総評

総評 (2013年 JPIP-A)

翻訳監修者 真鍋 俊明

記憶に頼った印象ですが、このプログラムが我が国でスタートした始めの数年に比べれば正解率、一致率は最近確実に高くなったといえると思います。勿論、各症例の難易度もありますので、いつかデータを集めて検証してみたいと考えています。ただ、これも印象ですが、高くなってきた頃は演習問題を始めた頃に一致するのではないかと推測しています。設問自体が正解に辿り着くヒントとなることがあるかも知れませんが、それはそれでよいことだと言えます。いろいろな可能性を考え、症例の特徴や鑑別疾患について成書で調べようと努力することが大切で、記憶にも残り易くなります。繰り返し繰り返し行うことによって更に記憶に残ります。こういった行為や記憶は日常診療においても必ず役に立ちます。今回の中では、症例8の「シャガス病、移植後の急性再活性化」例がこれに当たるのではないでしょうか。こんな感染症など我が国には少ないから必要ないなどということはありません。世界はグローバル化し、狭くなっています。病原体の形態には熟知しておきたいものですし、病歴や出身地などから考えるべき病原体などを考えることが出来るようにしておきたいものです。

正解率が低かった症例2について書いておきます。悪性の上皮成分と悪性の紡錘形細胞成分が混在して認められる症例です。
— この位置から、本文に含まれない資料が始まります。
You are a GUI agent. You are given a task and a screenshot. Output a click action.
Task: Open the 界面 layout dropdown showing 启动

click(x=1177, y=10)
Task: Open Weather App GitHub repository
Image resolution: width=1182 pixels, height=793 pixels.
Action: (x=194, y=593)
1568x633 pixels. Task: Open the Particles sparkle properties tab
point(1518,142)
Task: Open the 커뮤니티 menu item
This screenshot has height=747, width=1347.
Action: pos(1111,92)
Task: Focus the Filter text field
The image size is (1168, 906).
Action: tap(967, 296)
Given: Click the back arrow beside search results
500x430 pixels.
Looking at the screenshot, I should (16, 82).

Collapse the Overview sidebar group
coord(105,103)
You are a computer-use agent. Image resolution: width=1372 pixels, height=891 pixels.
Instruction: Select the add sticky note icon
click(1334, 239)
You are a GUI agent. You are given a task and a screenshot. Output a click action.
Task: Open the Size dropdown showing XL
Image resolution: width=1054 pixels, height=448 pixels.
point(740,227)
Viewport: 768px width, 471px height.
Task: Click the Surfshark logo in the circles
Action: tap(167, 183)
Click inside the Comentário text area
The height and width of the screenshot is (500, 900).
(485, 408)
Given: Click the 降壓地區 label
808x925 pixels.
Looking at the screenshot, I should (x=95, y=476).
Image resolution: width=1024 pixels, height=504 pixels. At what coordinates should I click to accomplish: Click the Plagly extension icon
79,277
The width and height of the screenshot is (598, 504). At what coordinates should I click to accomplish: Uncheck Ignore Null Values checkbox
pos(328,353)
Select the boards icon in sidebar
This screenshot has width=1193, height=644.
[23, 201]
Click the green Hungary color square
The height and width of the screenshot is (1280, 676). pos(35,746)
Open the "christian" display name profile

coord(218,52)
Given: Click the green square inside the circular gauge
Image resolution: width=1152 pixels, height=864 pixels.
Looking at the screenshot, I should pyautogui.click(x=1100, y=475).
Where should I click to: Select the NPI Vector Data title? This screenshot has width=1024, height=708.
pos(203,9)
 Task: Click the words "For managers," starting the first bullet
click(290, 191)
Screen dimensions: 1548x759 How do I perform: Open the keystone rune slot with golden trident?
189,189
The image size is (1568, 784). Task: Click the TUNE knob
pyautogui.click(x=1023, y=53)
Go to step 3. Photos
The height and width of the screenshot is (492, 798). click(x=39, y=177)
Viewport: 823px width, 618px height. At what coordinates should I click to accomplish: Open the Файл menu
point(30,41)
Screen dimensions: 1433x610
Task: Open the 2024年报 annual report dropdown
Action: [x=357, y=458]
現在の肺癌のWHO分類の定義では、肉腫様癌には多形癌と紡錘細胞癌、巨細胞癌、癌肉腫および肺芽腫が含まれています。癌肉腫は、本質的には多形癌と同一の概念ですが、肉腫様の成分の中に悪性の異種性成分への分化がみられる点で多形癌と分けられます。つまり、骨や軟骨,骨格筋成分を混じるものを言い、それらを欠き紡錘形細胞、巨細胞を混じるものは別の概念で捉えられているのです。両者の識別点をよく理解しておき、実務に当たっては、異種性成分の有無について十分に観察するようにしましょう。

「勝って驕らず、負けて悔やまず」全問正解の方も、そうでない方も、今後もJPIPの受講を続け、診断率、一致率が常に高く維持されることを願っています。それが、個人のみならず我が国の病理診断の質の向上、精度の向上に繋がっていくものと信じています。

いつもの繰り返しになりますが、生涯教育の目的には、よく経験する疾患を見誤らないこと、稀な疾患を理解しておくこと、そして提示された疾患に対して既知の情報を復習するとともに、最新の知見を勉強することが大切です。学会などで行う症例検討会では、得てして稀な症例や引っかけ症例が多く提示される傾向があり、つい"当てもの"的になってしまいがちですが、このような態度は、生涯教育にあっては危険な面を含んでいるとも言えます。虚心坦懐に標本をみ、考え、診断すること、解答を得た後には復習し新知見の獲得に励む態度が必要です。